【多事蹴論(21)】 カズは「スポンサー付き移籍」の声にどう答えたのか――。1994年夏、V川崎(現J2東京V)に所属していたカズこと日本代表FW三浦知良はイタリア1部ジェノアへ移籍が決定した。当時のイタリアは豊富な資金力を駆使し、各国のスーパースター選手が集結する「世界最高峰リーグ」。カズの欧州進出は話題となり、大きな期待が寄せられた。

 その一方で、W杯出場も未経験だったサッカー後進国の日本ではカズの挑戦に対して懐疑的な見方も広がっていた。まだ、海外サッカーが日本で見られなかった時代だったためか「日本人がイタリアで通用するはずがない」「欧州では潰される」「試合に出られないのに何をしに行くのか」など辛辣な意見が出ていた。そのくらい日本と世界サッカー界をけん引するイタリアとの差は大きかった。

 中でも「スポンサー付き移籍」「金の力でイタリアに行く」との見解も出ていた。実際に、ジェノアは日本企業の「ケンウッド」がゼッケンスポンサーに決まり、日本でのテレビ放映も決定。さらに地元紙「イルセコロ12」によると、港町として知られるジェノアの港に大型船が寄港できるように水深を深くする工事を日本の総合商社が支援し、日本の鉄鋼会社が地元企業との協力体制を強化するなど、カズの加入でさまざまなプロジェクトが動きだした。

 こうした現状もあってか、純粋な戦力としてイタリアへの移籍が決まったわけではないとの見方が出ていたわけだ。
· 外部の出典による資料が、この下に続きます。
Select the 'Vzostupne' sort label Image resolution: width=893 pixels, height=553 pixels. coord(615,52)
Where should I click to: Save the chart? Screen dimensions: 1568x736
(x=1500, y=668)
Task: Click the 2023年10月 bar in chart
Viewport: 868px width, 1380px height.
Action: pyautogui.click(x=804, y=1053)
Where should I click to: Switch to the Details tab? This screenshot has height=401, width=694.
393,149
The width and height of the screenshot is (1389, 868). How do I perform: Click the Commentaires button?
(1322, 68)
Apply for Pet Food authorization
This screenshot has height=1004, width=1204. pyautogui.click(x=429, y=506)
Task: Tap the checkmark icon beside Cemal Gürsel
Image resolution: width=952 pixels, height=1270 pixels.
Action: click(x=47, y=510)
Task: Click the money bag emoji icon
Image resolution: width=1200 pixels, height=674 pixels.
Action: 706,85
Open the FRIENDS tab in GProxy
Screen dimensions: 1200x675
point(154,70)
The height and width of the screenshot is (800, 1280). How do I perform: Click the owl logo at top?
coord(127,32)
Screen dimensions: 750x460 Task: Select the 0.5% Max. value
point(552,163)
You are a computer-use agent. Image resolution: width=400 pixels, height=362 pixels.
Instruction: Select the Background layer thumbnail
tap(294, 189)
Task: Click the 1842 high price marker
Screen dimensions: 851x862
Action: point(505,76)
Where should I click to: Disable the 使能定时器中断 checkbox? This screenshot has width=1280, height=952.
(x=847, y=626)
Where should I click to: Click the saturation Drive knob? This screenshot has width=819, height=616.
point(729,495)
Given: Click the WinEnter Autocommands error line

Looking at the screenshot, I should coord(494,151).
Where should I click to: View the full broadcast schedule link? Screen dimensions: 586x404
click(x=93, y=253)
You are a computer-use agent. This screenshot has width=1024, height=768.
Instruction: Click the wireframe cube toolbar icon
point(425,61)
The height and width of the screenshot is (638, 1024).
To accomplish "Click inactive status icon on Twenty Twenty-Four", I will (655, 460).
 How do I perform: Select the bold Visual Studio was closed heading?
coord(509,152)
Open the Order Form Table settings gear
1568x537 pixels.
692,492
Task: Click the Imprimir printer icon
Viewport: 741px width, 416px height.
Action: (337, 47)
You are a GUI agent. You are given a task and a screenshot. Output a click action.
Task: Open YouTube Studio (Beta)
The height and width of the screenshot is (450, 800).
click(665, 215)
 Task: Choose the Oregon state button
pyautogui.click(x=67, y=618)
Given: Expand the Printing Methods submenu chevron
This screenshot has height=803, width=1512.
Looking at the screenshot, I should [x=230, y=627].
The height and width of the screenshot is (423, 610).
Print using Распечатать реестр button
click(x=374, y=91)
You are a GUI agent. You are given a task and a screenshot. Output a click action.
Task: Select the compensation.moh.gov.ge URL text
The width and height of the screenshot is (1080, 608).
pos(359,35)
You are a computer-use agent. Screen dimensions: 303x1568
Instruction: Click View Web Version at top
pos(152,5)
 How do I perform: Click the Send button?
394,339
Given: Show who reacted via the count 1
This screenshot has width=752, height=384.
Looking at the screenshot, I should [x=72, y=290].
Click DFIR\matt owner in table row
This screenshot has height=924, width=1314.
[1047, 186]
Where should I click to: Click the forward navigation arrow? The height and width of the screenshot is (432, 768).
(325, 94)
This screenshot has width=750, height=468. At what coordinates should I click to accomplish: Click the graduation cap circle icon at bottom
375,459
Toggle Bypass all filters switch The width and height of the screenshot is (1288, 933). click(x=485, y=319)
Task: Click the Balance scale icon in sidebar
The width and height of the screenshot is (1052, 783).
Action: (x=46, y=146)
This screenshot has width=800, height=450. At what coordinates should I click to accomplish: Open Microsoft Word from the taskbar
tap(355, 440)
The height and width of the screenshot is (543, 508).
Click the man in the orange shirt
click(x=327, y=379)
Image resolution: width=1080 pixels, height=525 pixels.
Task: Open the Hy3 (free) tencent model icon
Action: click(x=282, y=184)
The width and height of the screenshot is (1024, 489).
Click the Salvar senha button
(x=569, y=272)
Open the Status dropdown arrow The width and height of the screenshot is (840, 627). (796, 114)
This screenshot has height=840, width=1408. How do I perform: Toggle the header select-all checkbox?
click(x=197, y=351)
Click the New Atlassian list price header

そんな中、カズ本人は、批判的な意見をどう受け止めていたのか。後に本人に聞いたところ「批判されていたのは知っているよ。でも、アジアのMVPになったから会長に“来てほしい”って言われたわけだから」とし「スポンサーについては移籍する前からの話だったら気になるけど、後から決まったのだから気にしていない。それも選手としての価値でしょ」と“反論”していた。

 カズは92年にアジアカップMVPとアジアベストイレブンを受賞し、93年にアジアサッカー連盟(AFC)最優秀選手賞にも輝くなど、実績は十分と自負。しかもブラジル時代にもイタリアクラブからオファーが届いたことがあり、日本国内での評価は気にしていないようだった。またスポンサーについても自らに「商品価値」がある証しとしていた。実際、MF久保建英が加入したスペイン1部マジョルカのゼッケンスポンサーを日本企業が務めるなど一般的なサッカービジネスとして現在では知られるようになっている。

 カズは批判を浴びながらも臨んだイタリアの開幕戦で負傷するなど、結果を出せないまま、1年で帰国することになったが、Jリーガーとして初の海外進出を実現。現在多くの日本選手が海外でプレーする第一歩になったのは間違いない。